Local Journalism Project Case Study: Scrolla (South Africa)
The backstory:
Scrolla was founded in 2019 by Mungo Soggot, an entrepreneur and former investigative journalist, along with a team of other seasoned South African journalists including Phillip van Niekerk, Everson Luhanga, Zukile Majova, and Toby Shapshak. Soggot noticed that many South African publications catered to wealthier people with tertiary education and wanted to provide content to those with lower income and education levels. Scrolla aims to reach more South Africans through innovative mobile-first publishing that allows cost-conscious readers to access a blend of punchy tabloid-style news and deeper investigations.
Audience:
Scrolla is a South African news startup with channels on major data-free messaging platforms that produces a blend of engaging, tabloid-style news and deeper investigative pieces for mobile phones in both English and isiZulu. Scrolla’s data-free messaging platforms allow them to reach people who don’t necessarily have the luxury of tertiary education or who have phones that “aren’t that posh”.
Value proposition:
Scrolla provides a combination of high-quality, tabloid-style news and investigations of both local and national interest and has broken major stories. Across channels, Scrolla has seen 400 percent audience growth in the last year alone. They cover what’s happening not only in local communities, but also the rest of the world so that readers can be informed about a number of different issues all from their mobile phones. The mobile revolution has made Scrolla’s mobile-first business model very successful — from the start, everything Scrolla has produced has been designed with mobile in mind.
Product and distribution:
Scrolla distributes its content through different mobile messaging channels — including MTN’s Ayoba channel and Moya.App — and its website. Scrolla also recently launched a daily isiZulu news podcast, Scrollacast. Recently, Scrolla has begun shifting more attention to a Data Lite version of Scrolla, where readers can access a version of Scrolla that’s both light on data and cost-free thanks to sponsorship from a mobile company. This is immensely important for cost-conscious users in a country that has some of the most expensive data rates in the world.
Who’s the team?
Scrolla consists of six full-time and six part-time team members, as well as freelancer networks. Scrolla’s founding team consists of veteran reporters, editors, and executives from the Mail & Guardian, a South African weekly newspaper based in Johannesburg. Scrolla has a full-time translation team, and has plans to bring on full-time Zulu reporters.
Business model:
Multiple revenue streams, including grants and sponsorship. Sponsorship from mobile companies allows Scrolla to produce its data-lite site, which allows readers to access news while avoiding high data charges.
The Future:
Scrolla plans to expand across the African continent and replicate its model in other markets. Soggot also discussed Scrolla’s plans to increase distribution through a data-light version of Scrolla so that even more people can read Scrolla’s content, as South Africa’s data costs are some of the highest in the world.
Ask them about:
How they are building data-light products to serve low-income audiences when data is cost prohibitive. Finding new ways to serve local audiences.
In their words:
“The thing we’re obsessed about is the mix…The ethos of our publication is that we all have, I suppose, highly political investigative anti-corruption instincts and roots. It’s the kind of journalism we’re most interested in, but our feeling is that you don’t get that kind of material out to a wide audience unless you mix it with other things. It’s all about the mix.”
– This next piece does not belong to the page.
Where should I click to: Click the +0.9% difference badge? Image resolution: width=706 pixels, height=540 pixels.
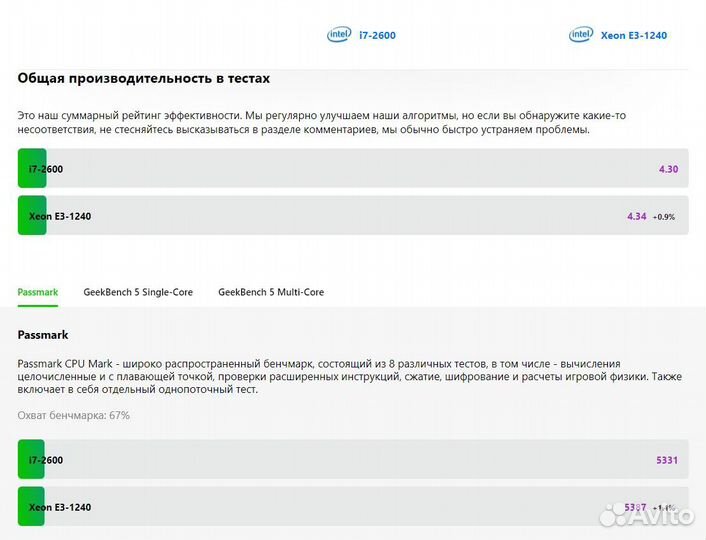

“That’s the idea — that you use the technology to get access to the reporters who have intimate knowledge of remote communities and you package it in a way that is gripping to both those communities themselves, but also to a broader national audience.”
“You have the most unequal society in the world going through a very difficult political transition. And your gravitational pull towards horror is very strong, but the reality of South Africa is that in the middle of that challenge and suffering, there’s great joy and humor, and you’ve got to try and find that — you’ve got to try and reflect people’s lives.”
Source for information and views in this case study: Mungo Soggot, CEO, Scrolla.
This story is part of IPI’s Local Journalism Project. The publication of these case studies – part of IPI’s wider work mapping, networking and supporting quality innovative media serving local communities – is supported by the Friedrich Naumann Foundation.